Supplied text ::
They called Dr. M, and she decided to come right away. I was only a bit worried that I was not going to get my antibiotics in before delivery. If I got them in time I could go home 24 hours after delivery, but if I did not, I would have to stay TWO nights. I sleep badly everywhere but my own bed, so getting home ASAP was at the top of my list, besides having a healthy delivery and baby.
They got the IV going around 2pm, and Dr. M showed up sometime around then. She then got me to do all sorts of things to get the baby's head to descend. I spent awhile kneeling on the bed over the birthing ball rocking my hips during contractions, and discovered that counter-pressure on my back relieved the pain of TRANSITION contractions almost entirely.
To make up for the ease of those contractions, she had me lay on my back during four contractions and stretched my bent leg across my belly so that I could not breathe. The point of these was to mimic a lunge to get the head DOWN.
Thankfully we switched back to the ball on the bed after that. We also tried a peanut shaped ball which also helped me relax on my side but open things up for the head to move downward. During this time (maybe between 2:30 and 3) I checked out at 9 cm.
So, there I was at 9 cm, water intact, baby's head still not engaged, and started to experience the urge to push. We hung out like that for awhile. I decided to get into an upright pushing position, but my pushes were ineffective. We made it past 3pm and my antibiotics were done. We made it to 3:15, and my water was still hanging out intact. I knew that if my water would break, I would be really pushing the baby out.
To tell you the truth, the contractions were doing nothing at this point, and I was getting a bit bored of being stuck in limbo between transition and pushing. Though maybe it was the best thing for me and the baby to have a calm before the pushing.
Finally at 3:30, I asked, "If we break my water, do you think the baby will be coming out?" Dr. M's face lit up, and she said, "Yes." I confirmed with M whether he was okay with it, and he was. So, I asked her to break the water.
Then all of a sudden, my bed was being raised, the bottom was taken off, and they set up a bag off the end of the bed to catch the water. So, she went to break my water, which was fascinating for me, because I have never had it done before. The other three labors, it broke on its own at 9 cm. She used a dull plastic rod, but my membranes proved resistant to breaking. She made it through one layer, and then told me: "You have membranes of steel!"
Looking back, it is funny to me that she said this, because I spent the last three weeks of pregnancy wondering at least once a day if my water had broken and was trickling, when in fact, my membranes never wanted to break on their own.
So, anyway, the water broke and gushed, and the baby's head was right there. She checked my dilation again, and this time I was ready, but had a slight cervical lip (which is common after multiple deliveries), which she was going to manually help the baby around. So, I began to really push.
The nurse was monitoring the heart-rate holding the doppler with her hand on the left side of my belly. After the first couple of pushes, the heartbeat switched to the right side. The baby had turned, and finally the head was engaging.
Then came the hardest part, or so I thought. I started pushing the head out, it took a couple more pushes and the head was out, but the body did not slip out (like it always had in the past).
Dr. M told me I had to push the shoulders out, which were wider then the head...
I feel like these words are not properly describing the intensity of the situation. The baby's head was 15 inches around when I pushed it out, and then broad shoulders, and then finally I had to push even more to get the baby's body out that was just as wide as the head...

What to produce :: Please answer from the birth story: what did Dr. M use to break the water?

Supplied data ::
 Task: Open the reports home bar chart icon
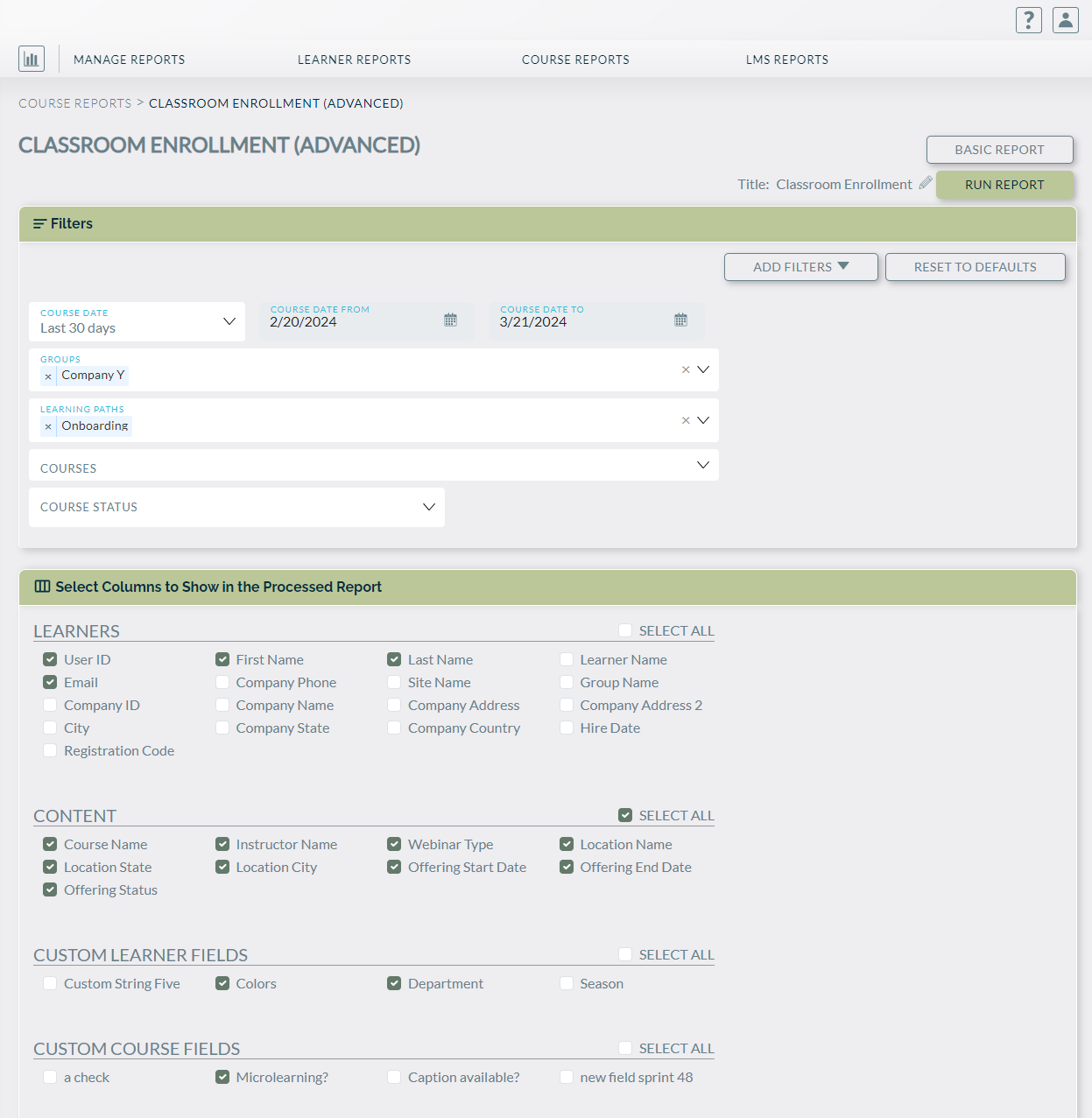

Completed exercise :: A dull plastic rod.